Imagery & Images in The Giver

Instructor: Kerry Gray

Kerry has been a teacher and an administrator for more than twenty years. She has a Master of Education degree.

In 'The Giver' by Lois Lowry, Jonas receives all of the memories of the past with such vivid imagery that Jonas and the reader begin to feel like part of the story. In this lesson, we will learn more about imagery in this novel.

Becoming Part of the Experience

How would you describe color to someone who had never seen it? Or a place they had never been? The taste of an exotic fruit or the friendship you felt when you received it? Imagery is providing a visual picture to the reader so that they feel as if they are part of the experience. In The Giver by Lois Lowry, imagery is used as the Giver transmits memories of the past to Jonas so that Jonas can keep them for the community.

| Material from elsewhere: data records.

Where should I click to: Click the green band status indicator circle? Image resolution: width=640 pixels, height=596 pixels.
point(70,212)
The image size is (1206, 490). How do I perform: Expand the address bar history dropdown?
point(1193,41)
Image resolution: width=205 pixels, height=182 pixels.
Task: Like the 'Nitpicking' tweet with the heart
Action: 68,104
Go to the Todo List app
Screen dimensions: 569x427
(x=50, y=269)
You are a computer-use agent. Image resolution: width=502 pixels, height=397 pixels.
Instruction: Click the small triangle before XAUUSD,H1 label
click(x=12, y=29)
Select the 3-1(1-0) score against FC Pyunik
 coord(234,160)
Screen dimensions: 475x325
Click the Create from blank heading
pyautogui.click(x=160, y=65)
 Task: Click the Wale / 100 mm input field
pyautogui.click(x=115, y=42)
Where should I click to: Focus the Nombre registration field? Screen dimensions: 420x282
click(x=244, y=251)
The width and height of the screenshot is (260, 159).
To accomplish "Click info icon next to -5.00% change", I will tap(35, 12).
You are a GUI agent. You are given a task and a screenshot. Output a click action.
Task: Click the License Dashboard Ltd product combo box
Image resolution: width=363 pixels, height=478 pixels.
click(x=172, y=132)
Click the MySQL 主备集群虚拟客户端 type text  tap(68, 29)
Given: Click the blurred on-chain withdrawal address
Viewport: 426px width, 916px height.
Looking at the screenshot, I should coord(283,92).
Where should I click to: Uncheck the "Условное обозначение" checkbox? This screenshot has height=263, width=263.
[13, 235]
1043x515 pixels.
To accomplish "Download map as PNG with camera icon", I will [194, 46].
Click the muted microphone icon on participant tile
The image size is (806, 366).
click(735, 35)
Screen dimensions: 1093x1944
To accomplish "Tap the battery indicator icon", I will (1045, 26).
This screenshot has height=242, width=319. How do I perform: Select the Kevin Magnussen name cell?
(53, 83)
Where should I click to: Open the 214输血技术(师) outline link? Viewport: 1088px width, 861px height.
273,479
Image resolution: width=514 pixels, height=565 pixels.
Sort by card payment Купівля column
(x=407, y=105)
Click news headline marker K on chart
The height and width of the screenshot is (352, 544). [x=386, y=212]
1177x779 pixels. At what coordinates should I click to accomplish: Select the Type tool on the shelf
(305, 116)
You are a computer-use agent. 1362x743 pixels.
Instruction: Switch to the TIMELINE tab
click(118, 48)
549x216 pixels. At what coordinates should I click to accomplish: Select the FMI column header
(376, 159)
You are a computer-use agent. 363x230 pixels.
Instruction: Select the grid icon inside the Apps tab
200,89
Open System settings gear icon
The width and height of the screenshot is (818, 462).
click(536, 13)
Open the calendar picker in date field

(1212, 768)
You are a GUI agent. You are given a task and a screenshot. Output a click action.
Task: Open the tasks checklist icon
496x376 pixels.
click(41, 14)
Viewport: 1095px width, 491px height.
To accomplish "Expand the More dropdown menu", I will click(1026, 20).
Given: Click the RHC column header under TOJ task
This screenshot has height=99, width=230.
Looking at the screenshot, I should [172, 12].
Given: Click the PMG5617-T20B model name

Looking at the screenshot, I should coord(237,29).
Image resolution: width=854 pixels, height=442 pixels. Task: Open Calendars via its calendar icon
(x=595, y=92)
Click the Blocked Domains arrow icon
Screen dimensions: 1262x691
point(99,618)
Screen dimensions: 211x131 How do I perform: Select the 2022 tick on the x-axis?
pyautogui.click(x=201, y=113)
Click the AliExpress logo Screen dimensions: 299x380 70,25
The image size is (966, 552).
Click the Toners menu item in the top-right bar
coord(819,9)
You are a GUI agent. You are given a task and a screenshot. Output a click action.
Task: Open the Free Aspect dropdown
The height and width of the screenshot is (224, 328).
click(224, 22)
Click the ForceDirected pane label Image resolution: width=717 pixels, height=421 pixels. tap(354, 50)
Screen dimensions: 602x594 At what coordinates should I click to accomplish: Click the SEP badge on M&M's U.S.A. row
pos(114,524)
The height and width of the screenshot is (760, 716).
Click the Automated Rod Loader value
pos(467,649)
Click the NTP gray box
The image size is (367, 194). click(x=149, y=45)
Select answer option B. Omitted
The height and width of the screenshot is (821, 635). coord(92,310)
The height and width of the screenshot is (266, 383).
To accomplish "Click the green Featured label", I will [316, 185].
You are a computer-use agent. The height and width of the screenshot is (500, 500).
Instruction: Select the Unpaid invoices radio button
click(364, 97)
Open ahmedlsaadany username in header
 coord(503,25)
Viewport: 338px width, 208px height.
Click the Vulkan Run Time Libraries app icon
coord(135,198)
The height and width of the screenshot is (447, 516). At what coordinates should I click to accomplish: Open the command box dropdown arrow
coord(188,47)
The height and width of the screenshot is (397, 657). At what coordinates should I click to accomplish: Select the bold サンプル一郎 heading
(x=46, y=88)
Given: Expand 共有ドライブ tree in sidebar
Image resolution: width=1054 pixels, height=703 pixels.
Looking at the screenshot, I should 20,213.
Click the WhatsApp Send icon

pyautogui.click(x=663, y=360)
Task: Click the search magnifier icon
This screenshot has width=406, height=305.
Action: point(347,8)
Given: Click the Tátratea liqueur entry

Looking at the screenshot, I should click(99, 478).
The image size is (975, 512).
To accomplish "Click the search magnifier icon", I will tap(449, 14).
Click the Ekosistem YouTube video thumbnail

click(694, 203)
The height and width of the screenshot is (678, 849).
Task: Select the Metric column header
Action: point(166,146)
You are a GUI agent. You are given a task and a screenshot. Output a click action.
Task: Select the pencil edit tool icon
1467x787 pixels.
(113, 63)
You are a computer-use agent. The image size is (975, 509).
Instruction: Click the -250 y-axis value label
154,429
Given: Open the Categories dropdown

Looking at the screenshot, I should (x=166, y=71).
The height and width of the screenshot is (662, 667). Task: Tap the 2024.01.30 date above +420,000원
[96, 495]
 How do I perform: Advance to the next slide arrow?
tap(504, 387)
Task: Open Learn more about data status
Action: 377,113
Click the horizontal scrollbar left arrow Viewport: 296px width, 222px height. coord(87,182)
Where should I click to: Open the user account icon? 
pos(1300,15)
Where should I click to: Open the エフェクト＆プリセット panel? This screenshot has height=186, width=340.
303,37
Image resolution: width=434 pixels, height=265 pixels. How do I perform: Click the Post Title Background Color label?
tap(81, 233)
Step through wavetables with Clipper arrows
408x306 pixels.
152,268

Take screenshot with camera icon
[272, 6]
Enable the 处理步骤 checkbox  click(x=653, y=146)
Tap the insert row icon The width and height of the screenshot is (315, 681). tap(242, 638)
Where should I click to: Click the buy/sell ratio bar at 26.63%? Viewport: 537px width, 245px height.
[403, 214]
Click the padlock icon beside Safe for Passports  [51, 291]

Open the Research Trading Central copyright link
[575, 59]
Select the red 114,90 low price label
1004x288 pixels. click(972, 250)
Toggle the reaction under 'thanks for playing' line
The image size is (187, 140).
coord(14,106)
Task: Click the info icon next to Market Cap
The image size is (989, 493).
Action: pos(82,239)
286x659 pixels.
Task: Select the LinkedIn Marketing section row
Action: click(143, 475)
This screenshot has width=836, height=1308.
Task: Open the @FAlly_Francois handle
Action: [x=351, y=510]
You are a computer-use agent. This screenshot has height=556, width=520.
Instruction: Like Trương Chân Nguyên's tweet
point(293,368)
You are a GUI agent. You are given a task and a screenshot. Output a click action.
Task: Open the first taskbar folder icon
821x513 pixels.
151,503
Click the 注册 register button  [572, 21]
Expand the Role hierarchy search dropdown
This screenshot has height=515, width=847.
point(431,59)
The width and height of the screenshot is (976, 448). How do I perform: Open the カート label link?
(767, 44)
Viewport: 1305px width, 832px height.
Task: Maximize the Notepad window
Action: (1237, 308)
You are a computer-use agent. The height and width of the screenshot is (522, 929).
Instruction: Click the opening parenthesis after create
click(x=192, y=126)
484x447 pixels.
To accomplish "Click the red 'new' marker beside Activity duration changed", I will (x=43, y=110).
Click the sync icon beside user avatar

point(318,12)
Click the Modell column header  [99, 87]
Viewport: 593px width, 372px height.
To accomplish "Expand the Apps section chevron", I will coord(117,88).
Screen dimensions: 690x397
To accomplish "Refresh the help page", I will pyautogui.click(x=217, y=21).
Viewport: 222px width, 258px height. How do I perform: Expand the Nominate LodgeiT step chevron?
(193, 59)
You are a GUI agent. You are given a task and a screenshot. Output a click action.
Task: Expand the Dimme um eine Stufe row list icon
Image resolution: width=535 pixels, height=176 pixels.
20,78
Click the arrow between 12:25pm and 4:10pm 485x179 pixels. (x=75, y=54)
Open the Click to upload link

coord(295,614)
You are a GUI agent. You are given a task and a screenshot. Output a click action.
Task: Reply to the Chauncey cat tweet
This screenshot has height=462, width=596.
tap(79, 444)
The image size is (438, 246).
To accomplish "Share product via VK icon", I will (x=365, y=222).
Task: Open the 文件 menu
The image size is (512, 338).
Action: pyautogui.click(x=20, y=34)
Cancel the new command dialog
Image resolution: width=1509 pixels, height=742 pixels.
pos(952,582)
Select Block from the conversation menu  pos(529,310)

The Giver is a particularly interesting case in terms of imagery. Not only does the reader benefit and feel like they can relate and live through the same experiences through the page, but they get to imagine what it would be like for Jonas to be feeling these things for the very first time.


Jonas has grown up in a world filled with consistency. The community decided many years ago that 'Sameness' brought much-needed stability to their town. Every day of Jonas' life has consisted of grey, mild weather. As Jonas receives his first memory of the past, he feel cold for the very first time. 'He licked his lips, and in doing so, his tongue touched the suddenly chilled air.' Jonas does not feel frightened from this experience, but he is surprised by it.

The next thing Jonas feels resembles 'pinpricks,' but softer. 'Tiny, cold, featherlike feelings peppered his body and face.' As he catches the snowflakes on his tongue, Jonas feels 'dots of cold upon it.' Even though Jonas does not leave the Giver's home, he sees 'a bright, whirling torrent of crystals in the air around him' that 'gather on the backs of his hands, like cold fur.'

As Jonas experiences snow for the first time, it is not enough for the author to make reference to cold, wet snow. Jonas must develop a context for new weather by taking in every detail, which also provides the reader with a beautiful, visual image.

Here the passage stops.